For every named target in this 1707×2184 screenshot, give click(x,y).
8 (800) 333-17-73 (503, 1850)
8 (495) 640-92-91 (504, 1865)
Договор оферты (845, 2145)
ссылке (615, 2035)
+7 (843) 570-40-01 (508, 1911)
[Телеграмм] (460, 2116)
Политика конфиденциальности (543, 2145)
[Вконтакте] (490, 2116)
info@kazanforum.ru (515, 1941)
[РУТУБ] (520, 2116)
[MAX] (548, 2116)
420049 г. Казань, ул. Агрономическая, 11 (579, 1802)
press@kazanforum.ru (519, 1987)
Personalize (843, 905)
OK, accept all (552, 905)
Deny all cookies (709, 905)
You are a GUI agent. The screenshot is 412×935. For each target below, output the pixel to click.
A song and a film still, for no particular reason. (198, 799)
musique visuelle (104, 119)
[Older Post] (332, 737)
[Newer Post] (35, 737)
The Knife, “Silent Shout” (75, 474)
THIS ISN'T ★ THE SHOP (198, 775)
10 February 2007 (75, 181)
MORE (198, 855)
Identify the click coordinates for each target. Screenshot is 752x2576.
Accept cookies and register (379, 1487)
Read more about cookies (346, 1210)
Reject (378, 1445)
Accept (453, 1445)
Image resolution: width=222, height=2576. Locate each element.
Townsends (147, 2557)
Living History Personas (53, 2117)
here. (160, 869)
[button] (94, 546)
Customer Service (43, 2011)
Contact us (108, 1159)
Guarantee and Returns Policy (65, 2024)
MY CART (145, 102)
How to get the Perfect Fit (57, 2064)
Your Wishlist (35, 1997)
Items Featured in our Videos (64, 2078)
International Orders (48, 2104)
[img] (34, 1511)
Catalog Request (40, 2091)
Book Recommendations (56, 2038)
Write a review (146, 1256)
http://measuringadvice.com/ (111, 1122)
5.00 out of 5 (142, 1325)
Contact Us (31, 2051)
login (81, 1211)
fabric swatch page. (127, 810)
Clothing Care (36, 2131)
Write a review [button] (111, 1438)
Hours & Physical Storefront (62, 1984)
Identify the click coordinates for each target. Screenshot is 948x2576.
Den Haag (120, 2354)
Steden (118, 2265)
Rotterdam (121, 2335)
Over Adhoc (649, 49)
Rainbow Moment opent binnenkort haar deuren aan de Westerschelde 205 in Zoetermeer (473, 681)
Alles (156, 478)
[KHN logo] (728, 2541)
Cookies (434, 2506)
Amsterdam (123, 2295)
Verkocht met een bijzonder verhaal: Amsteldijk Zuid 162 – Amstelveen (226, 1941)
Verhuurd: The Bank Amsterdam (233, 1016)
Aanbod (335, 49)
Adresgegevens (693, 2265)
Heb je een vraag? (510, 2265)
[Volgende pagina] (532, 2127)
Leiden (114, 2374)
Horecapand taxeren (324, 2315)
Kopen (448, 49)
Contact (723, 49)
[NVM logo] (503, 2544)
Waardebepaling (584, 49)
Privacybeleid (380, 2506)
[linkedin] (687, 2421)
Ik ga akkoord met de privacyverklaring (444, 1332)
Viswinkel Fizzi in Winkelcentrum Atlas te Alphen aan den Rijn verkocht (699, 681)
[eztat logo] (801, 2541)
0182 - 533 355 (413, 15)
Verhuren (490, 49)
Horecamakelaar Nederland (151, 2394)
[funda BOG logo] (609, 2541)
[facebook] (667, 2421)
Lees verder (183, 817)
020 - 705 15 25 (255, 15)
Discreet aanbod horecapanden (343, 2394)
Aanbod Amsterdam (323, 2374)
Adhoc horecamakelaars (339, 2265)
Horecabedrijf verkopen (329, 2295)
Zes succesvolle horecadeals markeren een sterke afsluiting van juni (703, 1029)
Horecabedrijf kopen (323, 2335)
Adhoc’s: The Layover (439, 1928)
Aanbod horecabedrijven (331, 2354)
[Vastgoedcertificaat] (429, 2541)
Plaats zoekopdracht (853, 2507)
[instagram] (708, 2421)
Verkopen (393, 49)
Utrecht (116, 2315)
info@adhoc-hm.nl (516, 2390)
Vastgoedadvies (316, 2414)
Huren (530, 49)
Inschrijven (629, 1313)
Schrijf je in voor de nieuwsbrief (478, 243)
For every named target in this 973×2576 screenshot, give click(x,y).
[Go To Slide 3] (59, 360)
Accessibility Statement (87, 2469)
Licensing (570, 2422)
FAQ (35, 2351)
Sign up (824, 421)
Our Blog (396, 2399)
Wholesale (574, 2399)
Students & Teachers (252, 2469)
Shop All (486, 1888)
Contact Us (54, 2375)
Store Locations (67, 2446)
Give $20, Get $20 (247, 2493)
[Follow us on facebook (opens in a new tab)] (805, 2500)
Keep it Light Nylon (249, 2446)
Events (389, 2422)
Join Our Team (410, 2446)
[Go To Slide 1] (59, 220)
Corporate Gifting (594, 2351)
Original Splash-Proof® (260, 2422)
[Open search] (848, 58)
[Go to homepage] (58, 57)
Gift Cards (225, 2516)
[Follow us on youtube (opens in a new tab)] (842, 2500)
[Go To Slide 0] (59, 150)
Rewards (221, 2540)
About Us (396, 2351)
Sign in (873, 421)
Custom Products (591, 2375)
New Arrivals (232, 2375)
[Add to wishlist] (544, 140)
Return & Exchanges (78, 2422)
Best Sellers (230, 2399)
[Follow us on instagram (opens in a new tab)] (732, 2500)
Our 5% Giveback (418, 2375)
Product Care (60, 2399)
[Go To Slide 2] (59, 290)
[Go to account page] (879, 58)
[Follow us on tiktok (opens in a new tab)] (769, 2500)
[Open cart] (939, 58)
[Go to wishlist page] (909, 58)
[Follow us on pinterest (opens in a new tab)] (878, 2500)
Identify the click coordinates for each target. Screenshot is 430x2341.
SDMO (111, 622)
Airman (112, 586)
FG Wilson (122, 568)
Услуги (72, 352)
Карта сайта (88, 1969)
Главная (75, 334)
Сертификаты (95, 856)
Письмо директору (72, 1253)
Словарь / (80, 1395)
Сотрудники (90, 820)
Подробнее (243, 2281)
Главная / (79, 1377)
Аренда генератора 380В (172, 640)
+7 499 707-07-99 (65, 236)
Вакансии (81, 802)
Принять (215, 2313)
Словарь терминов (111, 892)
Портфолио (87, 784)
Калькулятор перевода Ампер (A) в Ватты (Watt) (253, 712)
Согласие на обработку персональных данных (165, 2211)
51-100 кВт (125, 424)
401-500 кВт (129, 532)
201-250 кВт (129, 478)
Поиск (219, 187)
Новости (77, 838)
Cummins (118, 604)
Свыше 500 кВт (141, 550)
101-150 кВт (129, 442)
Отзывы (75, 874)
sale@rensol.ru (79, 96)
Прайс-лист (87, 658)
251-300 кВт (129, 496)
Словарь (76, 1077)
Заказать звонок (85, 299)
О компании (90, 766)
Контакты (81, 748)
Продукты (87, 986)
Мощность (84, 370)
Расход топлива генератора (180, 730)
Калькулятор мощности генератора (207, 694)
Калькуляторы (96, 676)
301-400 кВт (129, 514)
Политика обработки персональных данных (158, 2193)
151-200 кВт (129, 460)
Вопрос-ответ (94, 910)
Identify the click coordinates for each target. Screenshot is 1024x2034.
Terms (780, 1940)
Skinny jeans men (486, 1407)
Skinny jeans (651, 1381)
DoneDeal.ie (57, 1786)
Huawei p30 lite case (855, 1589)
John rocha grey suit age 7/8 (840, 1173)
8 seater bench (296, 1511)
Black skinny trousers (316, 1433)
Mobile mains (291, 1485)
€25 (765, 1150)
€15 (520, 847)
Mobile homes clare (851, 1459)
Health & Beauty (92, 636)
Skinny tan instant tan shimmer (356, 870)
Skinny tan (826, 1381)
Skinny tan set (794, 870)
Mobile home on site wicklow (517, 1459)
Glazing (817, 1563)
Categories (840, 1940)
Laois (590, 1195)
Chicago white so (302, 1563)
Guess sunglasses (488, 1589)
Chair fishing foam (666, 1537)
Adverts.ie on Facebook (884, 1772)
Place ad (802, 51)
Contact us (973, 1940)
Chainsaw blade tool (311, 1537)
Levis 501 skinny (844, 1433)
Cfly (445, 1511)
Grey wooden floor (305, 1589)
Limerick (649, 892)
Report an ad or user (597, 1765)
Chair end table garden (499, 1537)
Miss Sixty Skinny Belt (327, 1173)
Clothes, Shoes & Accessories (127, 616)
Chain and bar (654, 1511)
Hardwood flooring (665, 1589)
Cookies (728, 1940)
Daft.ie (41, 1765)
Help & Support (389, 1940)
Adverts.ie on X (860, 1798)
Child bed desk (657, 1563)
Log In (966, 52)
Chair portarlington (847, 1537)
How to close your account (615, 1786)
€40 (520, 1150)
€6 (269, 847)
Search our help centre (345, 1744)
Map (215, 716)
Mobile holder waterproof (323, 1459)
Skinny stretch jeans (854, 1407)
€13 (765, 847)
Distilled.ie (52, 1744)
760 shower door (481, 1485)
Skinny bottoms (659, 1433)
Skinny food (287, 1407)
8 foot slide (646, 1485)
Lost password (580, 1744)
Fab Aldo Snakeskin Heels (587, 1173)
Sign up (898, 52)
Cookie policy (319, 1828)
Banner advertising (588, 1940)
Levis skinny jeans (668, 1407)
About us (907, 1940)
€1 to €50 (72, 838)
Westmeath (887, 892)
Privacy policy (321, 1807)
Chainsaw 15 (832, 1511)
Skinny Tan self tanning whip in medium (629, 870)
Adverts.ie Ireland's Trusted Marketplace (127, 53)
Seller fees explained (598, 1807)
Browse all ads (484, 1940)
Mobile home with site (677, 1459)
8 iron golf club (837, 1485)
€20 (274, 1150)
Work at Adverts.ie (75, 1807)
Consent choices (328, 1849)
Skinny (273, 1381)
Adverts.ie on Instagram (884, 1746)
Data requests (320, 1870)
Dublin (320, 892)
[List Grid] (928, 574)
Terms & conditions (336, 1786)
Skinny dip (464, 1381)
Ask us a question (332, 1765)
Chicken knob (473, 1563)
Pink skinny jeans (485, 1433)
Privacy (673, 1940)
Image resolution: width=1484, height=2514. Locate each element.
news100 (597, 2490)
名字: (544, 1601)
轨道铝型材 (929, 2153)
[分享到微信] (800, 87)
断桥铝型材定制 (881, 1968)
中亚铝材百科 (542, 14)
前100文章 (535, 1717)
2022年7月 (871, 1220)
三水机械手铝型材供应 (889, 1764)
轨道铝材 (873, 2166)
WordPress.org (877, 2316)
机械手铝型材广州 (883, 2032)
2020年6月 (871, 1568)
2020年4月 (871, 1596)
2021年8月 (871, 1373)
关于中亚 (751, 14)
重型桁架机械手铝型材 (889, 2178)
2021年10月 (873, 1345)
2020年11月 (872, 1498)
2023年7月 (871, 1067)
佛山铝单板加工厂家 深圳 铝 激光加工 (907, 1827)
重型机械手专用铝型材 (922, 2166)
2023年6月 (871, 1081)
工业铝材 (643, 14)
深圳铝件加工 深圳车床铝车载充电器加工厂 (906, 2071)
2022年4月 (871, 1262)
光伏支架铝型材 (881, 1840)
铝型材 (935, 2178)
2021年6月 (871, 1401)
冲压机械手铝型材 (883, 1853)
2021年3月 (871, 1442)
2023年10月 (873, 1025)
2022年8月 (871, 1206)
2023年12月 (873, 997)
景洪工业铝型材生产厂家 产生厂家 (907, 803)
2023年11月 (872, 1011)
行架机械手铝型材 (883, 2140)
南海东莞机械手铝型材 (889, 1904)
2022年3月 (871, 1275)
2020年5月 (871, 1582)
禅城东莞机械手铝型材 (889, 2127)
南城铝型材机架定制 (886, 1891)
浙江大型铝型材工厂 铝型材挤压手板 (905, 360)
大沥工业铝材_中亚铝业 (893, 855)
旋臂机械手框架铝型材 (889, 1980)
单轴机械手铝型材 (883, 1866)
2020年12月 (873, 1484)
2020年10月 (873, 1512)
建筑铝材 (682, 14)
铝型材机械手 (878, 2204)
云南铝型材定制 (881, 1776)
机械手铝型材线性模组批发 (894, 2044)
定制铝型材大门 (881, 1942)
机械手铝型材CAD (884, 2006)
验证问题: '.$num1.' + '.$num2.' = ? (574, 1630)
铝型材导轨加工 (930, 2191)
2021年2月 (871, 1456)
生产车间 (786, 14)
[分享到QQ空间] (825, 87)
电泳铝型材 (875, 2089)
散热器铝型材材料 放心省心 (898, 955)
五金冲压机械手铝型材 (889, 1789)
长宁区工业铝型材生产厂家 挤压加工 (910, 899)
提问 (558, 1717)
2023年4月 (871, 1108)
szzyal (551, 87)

———

### Problem description
Print the lines above, unchanged, from the start of the records to the line with "info@kazanforum.ru (515, 1941)", including that final line.

### Answer below
For every named target in this 1707×2184 screenshot, give click(x,y).
8 (800) 333-17-73 (503, 1850)
8 (495) 640-92-91 (504, 1865)
Договор оферты (845, 2145)
ссылке (615, 2035)
+7 (843) 570-40-01 (508, 1911)
[Телеграмм] (460, 2116)
Политика конфиденциальности (543, 2145)
[Вконтакте] (490, 2116)
info@kazanforum.ru (515, 1941)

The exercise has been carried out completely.